◆ Aufgaben:
(1) Prüfen Sie anhand des Gesprächs mit István Tarlós, ob die folgenden Aussagen zutreffen. Antworten Sie jeweils mit Ja oder Nein und zitieren Sie die ausschlaggebende Textstelle wörtlich.
(a) Das NFM zahlte 2015 nichts für den Verkehr der Umgebung.
(b) Die BKK räumte dem Ministerium eine Zahlungsfrist von 30 Tagen ein.
(c) Tarlós teilt in Bezug auf den Verkehr der Hauptstadt den Standpunkt des Ministerpräsidenten.
(2) Wen bezeichnet die Einleitung zum Gespräch mit István Tarlós als seine Chefs?
(3) Nennen Sie alle Dokumente, die man laut Tarlós im Gespräch mit István Tarlós nur lesen müsste.

======== Vorgegebener Text ========

Seine Chefs – das sind das Volk, der liebe Gott und in bestimmten Fragen auch seine Frau. Ein Gespräch mit Bürgermeister István Tarlós über eigennützige Senkungen von Nebenkosten und den berechtigten Ärger über die finanzielle Vernachlässigung der Verkehrsanbindungen an die Hauptstadt seitens der Regierung.
Was ist das Problem in der Budapester Politik?
Fragen Sie ernsthaft? Es ist sehr schade, dass man den Ministerpräsidenten davon überzeugte, dass es genug Geld für Dinge gibt, für die es eben nicht genug gibt. Der öffentliche Verkehr einer Metropole wie Budapest kostet viel. Die Budapester Verkehrszentrale (BKK) traf mit dem Staatlichen Entwicklungsministerium (NFM) eine Vereinbarung, an die sich das NFM nicht gehalten hat. Es zahlte 2015 keinen Forint für den Verkehr der Umgebung. Man müsste nur den Vertrag lesen, das Budgetierungsgesetz und die Vereinbarung „Budapest ’21“. Die BKK schickte dem NFM letzte Woche eine Zahlungsaufforderung, laut der sie aus dem Vertrag austreten, sollte das Ministerium nicht binnen 15 Tagen zahlen. Was den Verkehr der Hauptstadt angeht, kann ich auch dem Ministerpräsidenten gegenüber nicht nachgeben. Ich stimme mit seinem Standpunkt diesbezüglich nicht überein.

======== Datensätze ========

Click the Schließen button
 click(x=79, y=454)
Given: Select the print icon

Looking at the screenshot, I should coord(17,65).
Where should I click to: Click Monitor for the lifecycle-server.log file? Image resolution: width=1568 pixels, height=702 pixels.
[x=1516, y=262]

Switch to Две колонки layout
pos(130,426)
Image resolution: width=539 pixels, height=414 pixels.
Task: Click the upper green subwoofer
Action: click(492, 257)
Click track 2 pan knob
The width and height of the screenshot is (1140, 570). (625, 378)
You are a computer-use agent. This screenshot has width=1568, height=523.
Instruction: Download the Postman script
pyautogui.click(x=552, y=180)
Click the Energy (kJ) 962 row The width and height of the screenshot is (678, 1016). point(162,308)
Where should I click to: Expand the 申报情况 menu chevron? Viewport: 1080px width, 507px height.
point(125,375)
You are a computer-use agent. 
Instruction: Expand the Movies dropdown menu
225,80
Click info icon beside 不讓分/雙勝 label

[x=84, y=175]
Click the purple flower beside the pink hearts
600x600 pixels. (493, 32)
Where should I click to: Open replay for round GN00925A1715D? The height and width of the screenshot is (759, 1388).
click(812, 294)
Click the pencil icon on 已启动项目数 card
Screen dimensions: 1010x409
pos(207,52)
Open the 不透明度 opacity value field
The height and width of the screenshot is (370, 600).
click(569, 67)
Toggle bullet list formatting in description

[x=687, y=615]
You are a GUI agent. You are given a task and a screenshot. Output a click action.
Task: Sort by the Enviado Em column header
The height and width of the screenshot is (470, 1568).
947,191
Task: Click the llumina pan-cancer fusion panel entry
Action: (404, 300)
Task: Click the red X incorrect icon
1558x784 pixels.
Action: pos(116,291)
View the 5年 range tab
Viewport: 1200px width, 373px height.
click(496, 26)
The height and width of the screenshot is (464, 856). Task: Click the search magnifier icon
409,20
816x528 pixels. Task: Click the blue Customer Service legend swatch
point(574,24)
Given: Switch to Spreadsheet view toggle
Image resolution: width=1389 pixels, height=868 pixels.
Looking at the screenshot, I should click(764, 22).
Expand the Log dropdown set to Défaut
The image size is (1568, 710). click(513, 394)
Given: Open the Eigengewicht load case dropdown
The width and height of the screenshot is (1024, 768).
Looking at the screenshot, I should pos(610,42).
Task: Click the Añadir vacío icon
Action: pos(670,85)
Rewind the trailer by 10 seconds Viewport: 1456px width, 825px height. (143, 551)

========

◆ Lösungen:
(1)
(a) Ja: „Es zahlte 2015 keinen Forint für den Verkehr der Umgebung.“
(b) Nein: „sollte das Ministerium nicht binnen 15 Tagen zahlen“
(c) Nein: „Ich stimme mit seinem Standpunkt diesbezüglich nicht überein.“

(2) Das Volk, den lieben Gott und in bestimmten Fragen auch seine Frau.

(3)
- den Vertrag
- das Budgetierungsgesetz
- die Vereinbarung „Budapest ’21“